In its announcement yesterday, BNM stated that headline inflation in 2021 is projected to average higher driven by higher global oil prices, while underlying inflation is expected to remain subdued amid continued spare capacity in the economy.

“Given the uncertainties surrounding the pandemic, the stance of monetary policy going forward will be determined by new data and information, and their implications on the overall outlook for inflation and domestic growth.

“The bank remains committed to utilise its policy levers as appropriate to create enabling conditions for a sustainable economic recovery,” said the central bank.

BNM also announced that the extension of the flexibility for banking institutions to use Malaysian government securities (MGS) and government investment issues (MGII) to meet the statutory reserve requirement (SRR) compliance, which will be until Dec 31, 2022.

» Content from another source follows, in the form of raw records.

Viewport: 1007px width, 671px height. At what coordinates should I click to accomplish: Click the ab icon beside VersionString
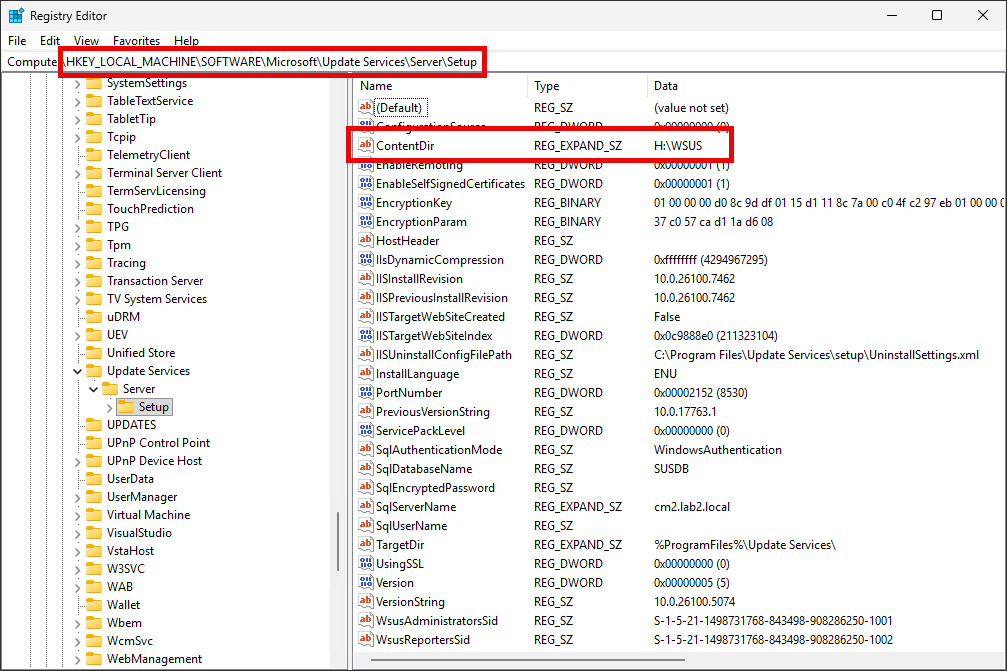click(x=364, y=601)
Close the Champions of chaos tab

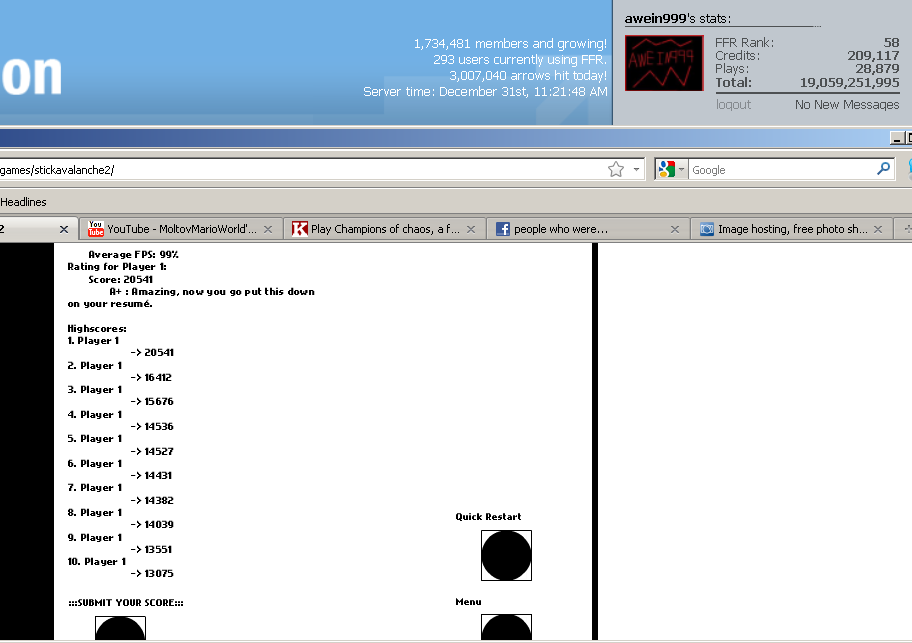[x=471, y=229]
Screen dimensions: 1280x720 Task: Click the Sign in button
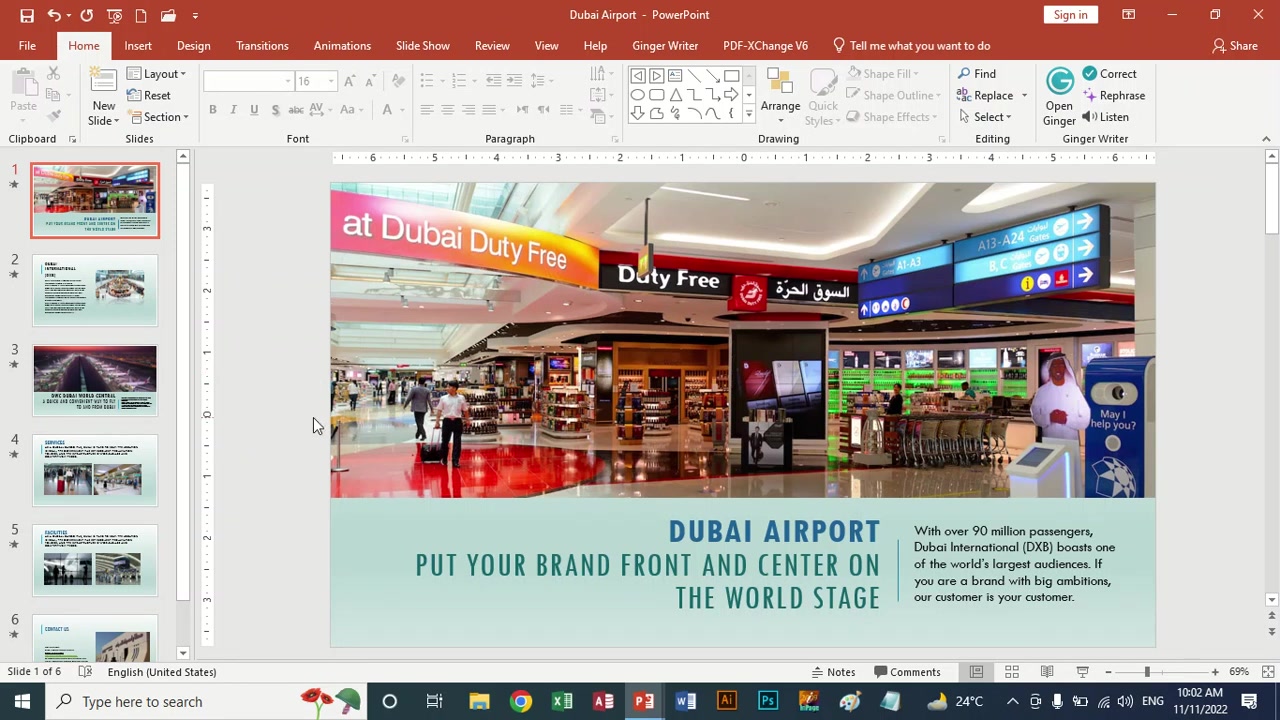coord(1070,15)
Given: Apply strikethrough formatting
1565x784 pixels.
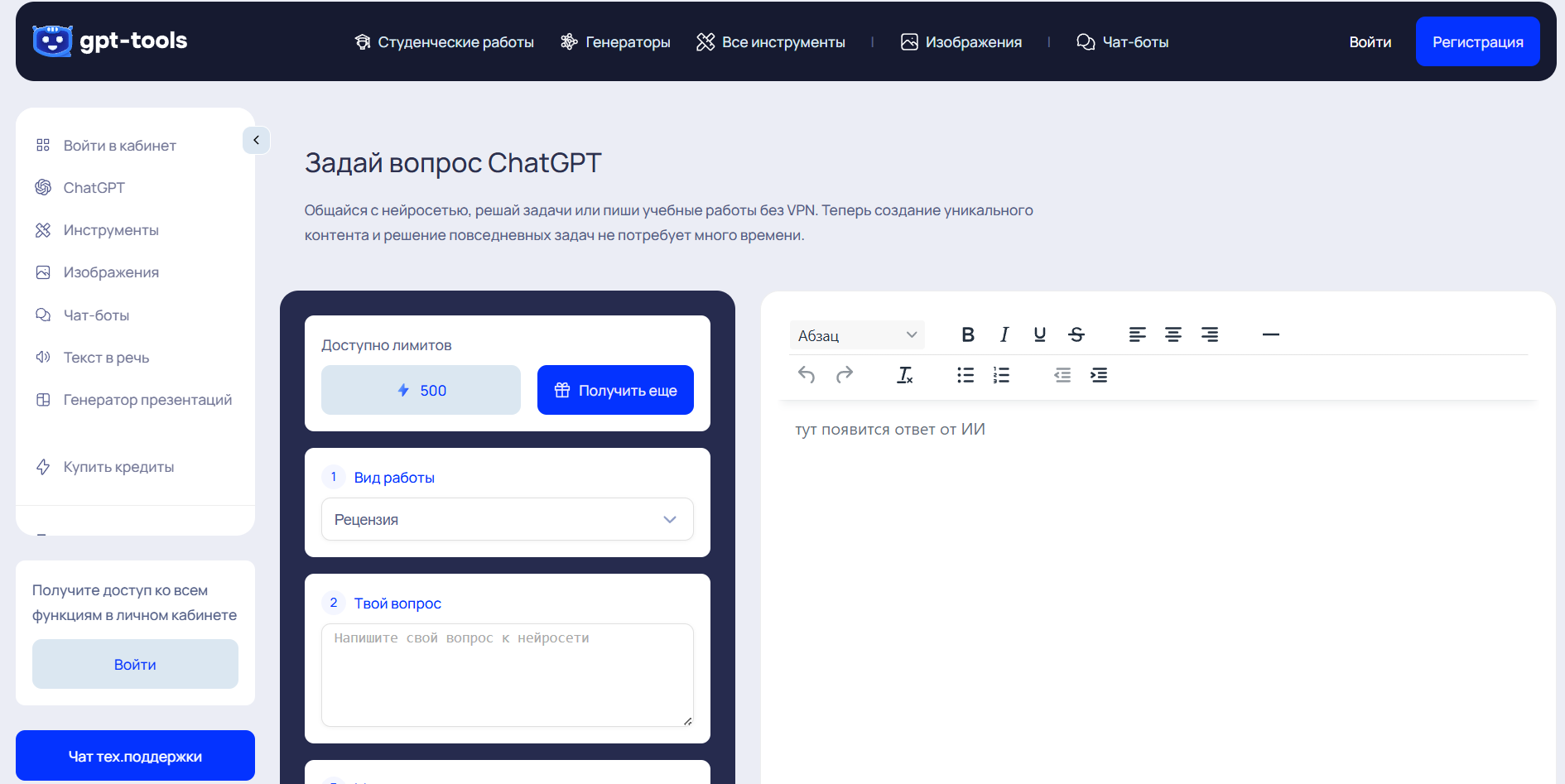Looking at the screenshot, I should (1076, 334).
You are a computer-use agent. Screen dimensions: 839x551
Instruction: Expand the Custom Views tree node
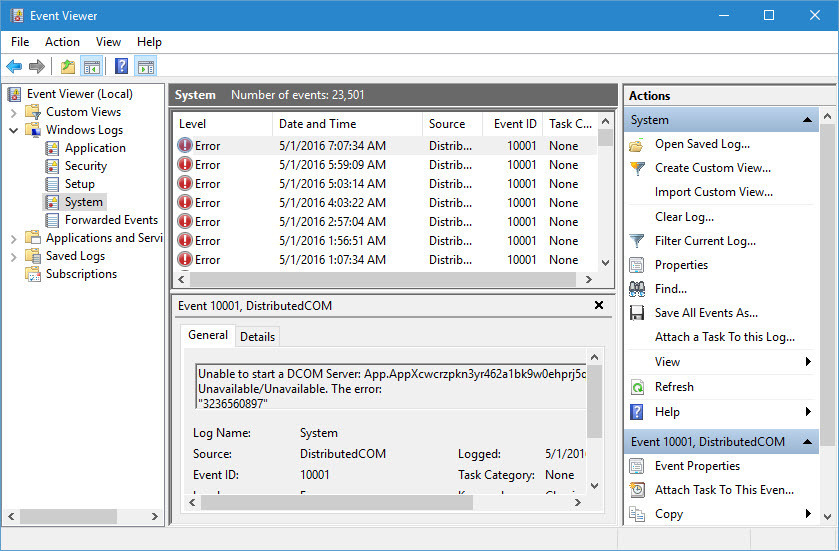13,112
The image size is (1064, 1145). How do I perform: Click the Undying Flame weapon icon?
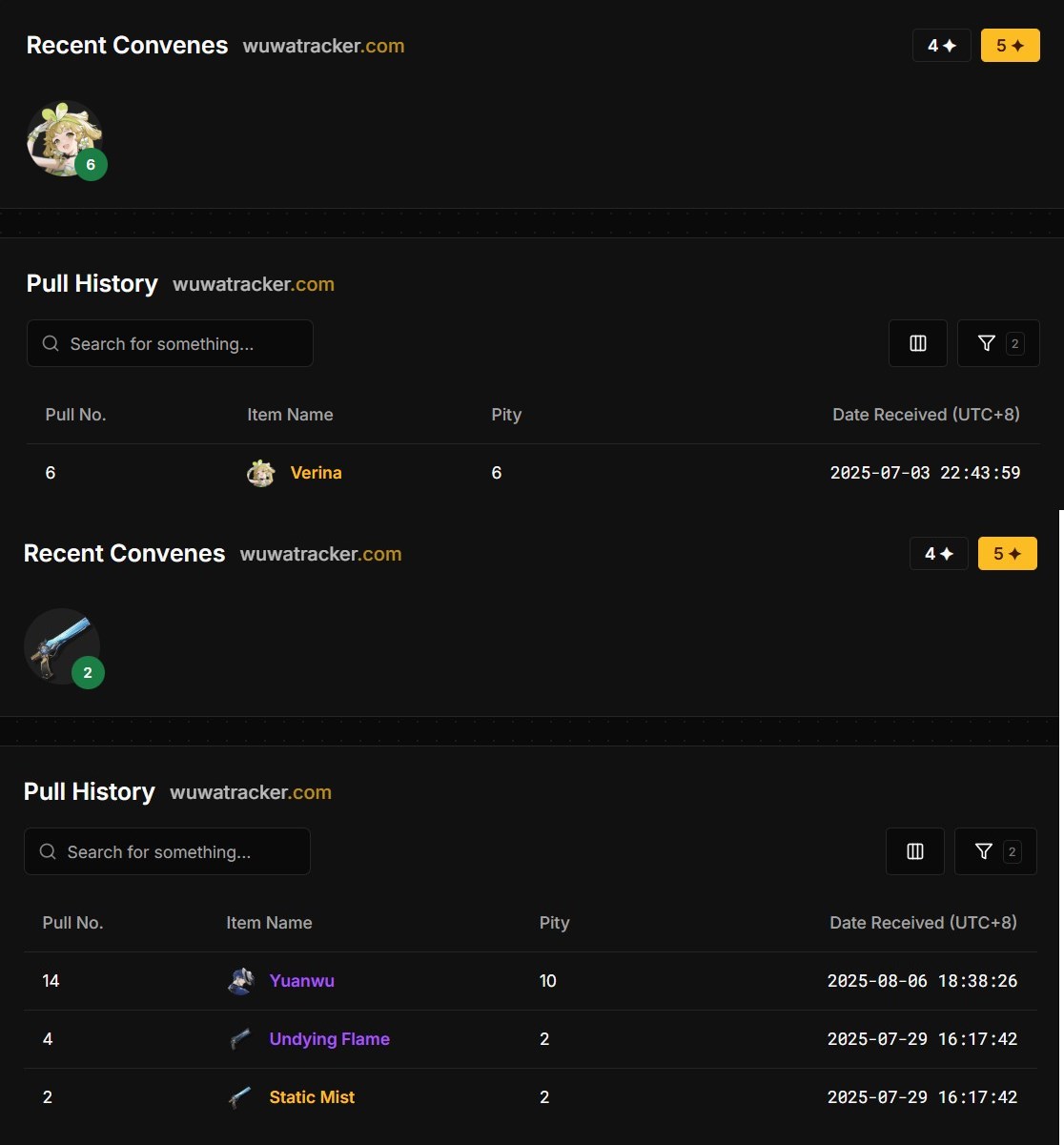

The flexibility, which was previously announced on May 5, 2020, is currently applicable until May 31, 2021. The SRR ratio remains unchanged at 2%

“The decision to extend this flexibility is part of BNM’s continuous efforts to ensure sufficient liquidity to support financial intermediation activity.

“Since March 2020, the reduction in the SRR ratio by 100 basis points and flexibility to recognise MGS and MGII as part of SRR compliance have released RM46 billion worth of liquidity into the banking system,” BNM said.